Qui, occorre, da subito fare una distinzione: la questione della carenza indennitaria riguarda unicamente i dipendenti del settore privato in quanto per quelli pubblici sussiste la salvaguardia dell’art. 87, comma 1, del D.L. n. 18/2020, con la conseguenza che, per questi ultimi, non c’è alcuna perdita di retribuzione. E’ opportuno ricapitolare la definizione di ‘lavoratore fragile’, e si ricava dalla circolare congiunta n. 13/2020 dei Ministeri del Lavoro e della Salute ove si afferma che “il concetto di fragilità va individuato in quelle condizioni dello stato di salute del lavoratore/lavoratrice rispetto alle patologie preesistenti che potrebbero determinare, in caso di infezione, un esito più grave ed infausto: esso può evolversi sulla base di nuove conoscenze scientifiche, sia di tipo epidemiologico, sia di tipo clinico”.
La mancata previsione della indennità potrebbe avere effetti non desiderati: perdita della retribuzione per dieci o sette giorni (che per un lavoratore rappresentano un “grosso peso”, atteso che si possono “sfiorare” anche i 500 euro), ma anche possibile mancata comunicazione di contatto stretto con altra persona affetta da COVID, per paura di perdere parte del salario: ciò non deve, assolutamente accadere ma il rischio, forte, sussiste.
Una soluzione pratica, ma parziale, potrebbe essere, ad esempio, quella del datore di lavoro del settore industriale che, erogando direttamente il trattamento di malattia per il personale impiegatizio (compresi i quadri) e per quello dirigenziale, lo corrisponda ai lavoratori appartenenti a tali categorie, atteso che il comma 1 dell’art. 26 del D.L. n. 18/2020, assimila la malattia e la quarantena per tale aspetto. Tutto ciò, però, creerebbe una ingiustificata differenziazione sia per i loro operai che per quei datori di lavoro che versano la contribuzione di malattia e con l’indennizzo che resta a carico dell’INPS che, però, non può intervenire per carenza di fondi.
Ma se il datore di lavoro intendesse, volontariamente, venire incontro alle esigenze dei propri dipendenti in quarantena, potrebbe riconoscere delle somme a tale titolo?
La risposta è positiva ma su questi compensi, a normativa attuale, graverebbe sia la contribuzione che l’IRPEF.
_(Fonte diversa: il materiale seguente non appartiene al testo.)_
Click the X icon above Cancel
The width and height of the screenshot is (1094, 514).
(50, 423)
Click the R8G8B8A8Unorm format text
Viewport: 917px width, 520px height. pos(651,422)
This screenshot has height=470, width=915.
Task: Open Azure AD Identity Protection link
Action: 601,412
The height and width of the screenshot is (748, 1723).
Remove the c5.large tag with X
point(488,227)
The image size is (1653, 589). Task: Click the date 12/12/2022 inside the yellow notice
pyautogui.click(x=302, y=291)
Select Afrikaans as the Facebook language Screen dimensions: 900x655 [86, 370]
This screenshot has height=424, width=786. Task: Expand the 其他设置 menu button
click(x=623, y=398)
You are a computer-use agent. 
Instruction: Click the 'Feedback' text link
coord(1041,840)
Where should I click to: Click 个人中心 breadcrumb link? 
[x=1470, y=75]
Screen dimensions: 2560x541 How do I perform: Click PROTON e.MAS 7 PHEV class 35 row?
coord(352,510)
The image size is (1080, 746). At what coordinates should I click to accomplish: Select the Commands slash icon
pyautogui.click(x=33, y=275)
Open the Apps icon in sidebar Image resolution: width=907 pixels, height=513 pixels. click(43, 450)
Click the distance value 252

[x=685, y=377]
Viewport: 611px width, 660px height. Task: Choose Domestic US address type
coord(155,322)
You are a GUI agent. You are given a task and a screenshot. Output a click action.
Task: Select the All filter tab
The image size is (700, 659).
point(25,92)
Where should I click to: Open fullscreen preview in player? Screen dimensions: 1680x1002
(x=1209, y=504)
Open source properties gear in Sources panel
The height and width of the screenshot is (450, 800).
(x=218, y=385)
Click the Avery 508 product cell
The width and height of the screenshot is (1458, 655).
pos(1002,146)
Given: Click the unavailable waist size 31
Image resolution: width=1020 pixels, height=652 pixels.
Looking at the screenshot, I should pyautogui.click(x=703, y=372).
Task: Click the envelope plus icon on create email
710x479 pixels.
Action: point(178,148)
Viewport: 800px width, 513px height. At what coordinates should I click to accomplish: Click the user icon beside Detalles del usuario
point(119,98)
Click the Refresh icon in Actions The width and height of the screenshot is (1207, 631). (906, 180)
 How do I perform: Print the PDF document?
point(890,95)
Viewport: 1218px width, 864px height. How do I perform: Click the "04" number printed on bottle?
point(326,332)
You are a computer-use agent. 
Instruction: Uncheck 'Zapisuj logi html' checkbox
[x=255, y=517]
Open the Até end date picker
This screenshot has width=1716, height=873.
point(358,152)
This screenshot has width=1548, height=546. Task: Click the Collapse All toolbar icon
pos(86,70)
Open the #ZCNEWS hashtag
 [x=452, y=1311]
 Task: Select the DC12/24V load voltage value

C’è, poi, la questione non secondaria dei certificati medici: l’Istituto ha affermato che, ai fini della tutela della quarantena Covid con isolamento fiduciario redatti dai sanitari curanti, seguendo le indicazioni dei Ministeri vigilanti in esecuzione della previsione del comma 1 dell’art. 26, essi sono validi per l’anno 2020, pur se non sia stato possibile reperire alcuna indicazione dal provvedimento emesso e, di conseguenza, verranno, a breve, meno tutte le sospen- sioni adottate per le carenze riscontrate. Il problema si pone, però, per l’anno in corso: i medici continueranno ad emettere certificati finalizzati a giustificare la quarantena, magari senza gli elementi probanti sopra riportati? C’è il fondato rischio che le aziende abbiano gestito malattie (infezioni COVID) che tali non erano o, al contrario, quarantene che non lo erano. Urge dunque un intervento normativo chiarificatore e, soprattutto, appare necessario prevedere un incremento economico dei fondi a disposizione.